Giriş Tarihi 14 Eylül 2018, 00:00 Güncelleme 14 Eylül 2018, 12:23
Başkan Erdoğan AK Parti İl Başkanları Toplantısı’nda konuştu

İÇİNDEKİLER

Başkan Erdoğan, AK Parti İl Başkanları Toplantısı'nda açıklamalarda bulundu. Erdoğan döviz kurundaki dalgalanmanın "ekonomik suikast girişimi"nin bir delili olduğunu açıkladı.

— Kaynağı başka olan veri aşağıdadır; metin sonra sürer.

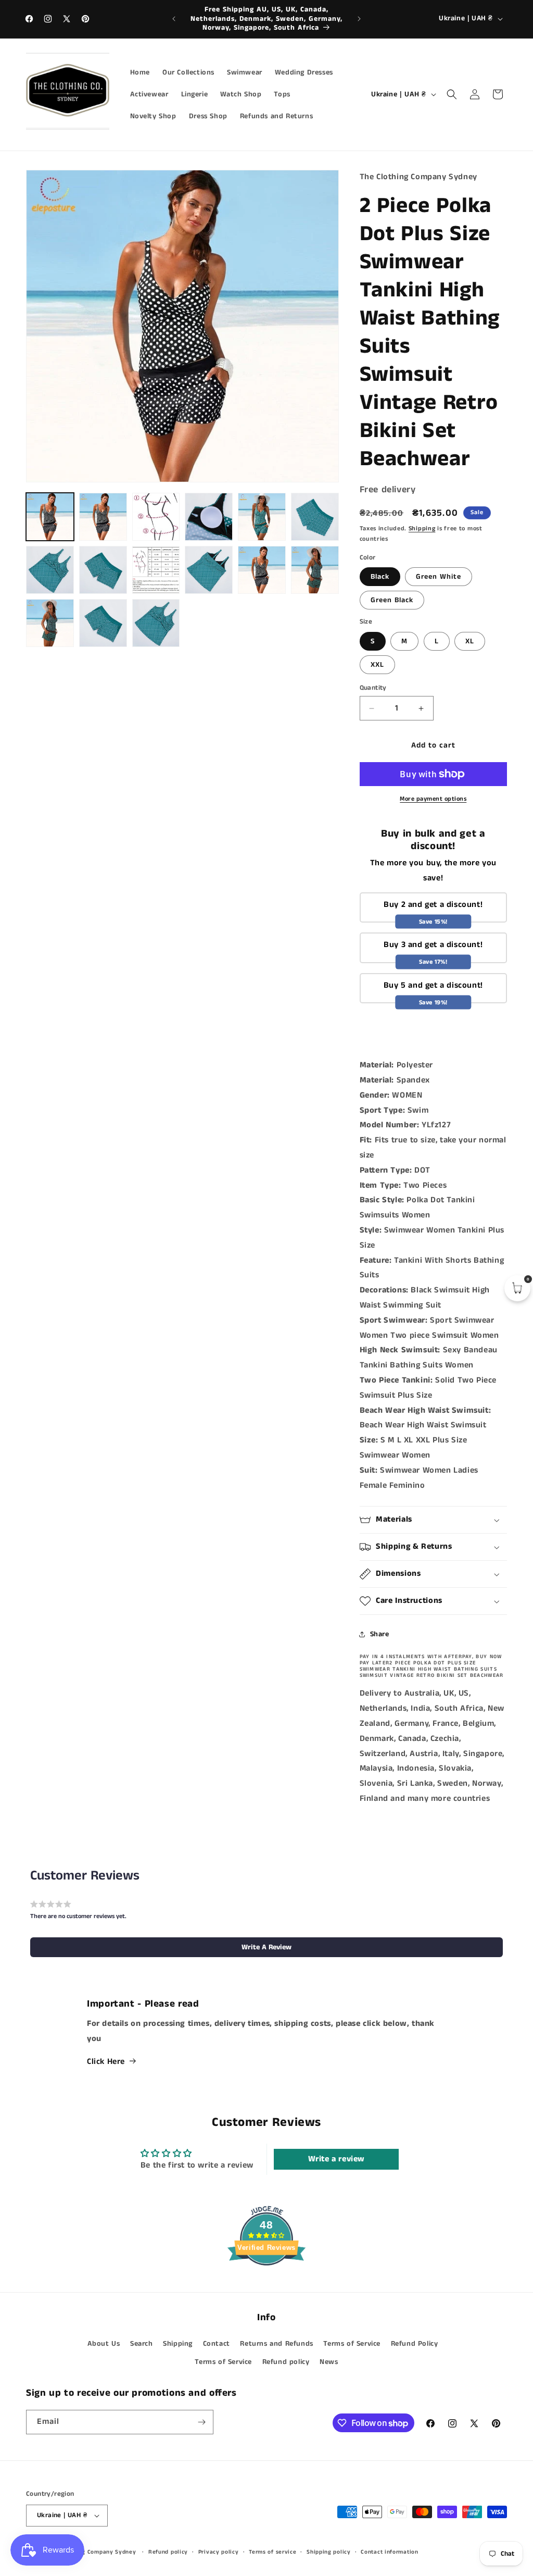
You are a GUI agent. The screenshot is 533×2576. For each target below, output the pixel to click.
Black (380, 576)
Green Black (392, 600)
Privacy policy (218, 2552)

Erdoğan'ın konuşmasından satır başları şöyle:
Türkiye, 24 Haziran seçimlerini başarıyla geride bırakarak demokratik olgunluğunu tüm dünyaya göstermiştir. Milletimiz tercihini, Cumhurbaşkanlığı'nda şahsımı, Meclis'te partimizden yana kullanmıştır, istikrar demiştir. Biz döviz kurunun yatay seyre geçmesini beklerken tam tersi bir durumla karşılaştık. ABD'nin açıklamaları ile alçak bir döviz saldırısına maruz kaldık. Dövizdeki artış mantıkla açıklanamayacak şekilde yükseltildi. Yılbaşında, 3,8 olan, Nisan başında yaklaşık 4 olan, Haziran'da 4,6'yı bulan kuru buraya kadar anlayabilirdik. Seçimde böyle bir kıpırdanma olabilir diye baktık. Daha sonraki gelişmeleri öyle değerlendiremiyoruz. Temmuz'da aynı seyri gösteren dövizin, Ağustos'taki yükseliş bir döviz suikasti girişimidir. ABD yönetiminin egemenlik haklarımıza saygısızlık eden tutumlarına karşılık vermedik diye oluyor. Türkiye bir kabile devleti değildir, hukuk devletidir.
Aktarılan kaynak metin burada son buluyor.